L’uomo (me compreso) ha una innata paura (conscia o inconscia) di essere giudicato immorale o incapace, perché tale giudizio lo escluderebbe dalla comunità, o lo metterebbe in una posizione sfavorevole rispetto agli altri, in quanto perderebbe la stima, il rispetto e la fiducia, e lo renderebbe perciò anche meno competitivo rispetto agli altri membri della comunità.
Di conseguenza l’uomo fa di tutto per giustificare il suo comportamento in vari modi, per esempio:
- negando di aver commesso gli atti di cui è accusato
- negando che gli atti di cui è accusato siano immorali
- affermando di essere stato costretto da altri ad agire come ha agito
- affermando che chi lo accusa ha commesso atti ancora più immorali
- affermando di aver solo eseguito degli ordini, quindi spostando la responsabilità sul superiore che gli ha dato gli ordini
- affermando che ha agito involontariamente, e che non sapeva quali potessero essere le conseguenze del suo comportamento
- minimizzando l’entità dei danni provocati agli altri
- ecc.
Le giustificazioni possono essere in mala fede ma anche in buona fede, nel senso che il soggetto può credere sinceramente egli stesso nelle sue giustificazioni. Nel secondo caso possiamo parlare di autoinganni.

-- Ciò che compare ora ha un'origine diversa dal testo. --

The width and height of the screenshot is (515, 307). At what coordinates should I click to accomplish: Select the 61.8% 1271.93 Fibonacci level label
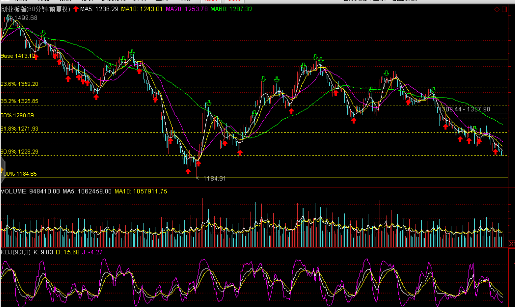[x=19, y=129]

L’autoinganno è un processo mentale inconscio, involontario e automatico che manipola i pensieri del soggetto in modo tale da evitargli sofferenze mentali, ed evita che il soggetto prenda coscienza di verità che lo farebbero soffrire o distruggerebbero la sua autostima, e lo getterebbero nell’angoscia di non essere degno di appartenere alla propria comunità.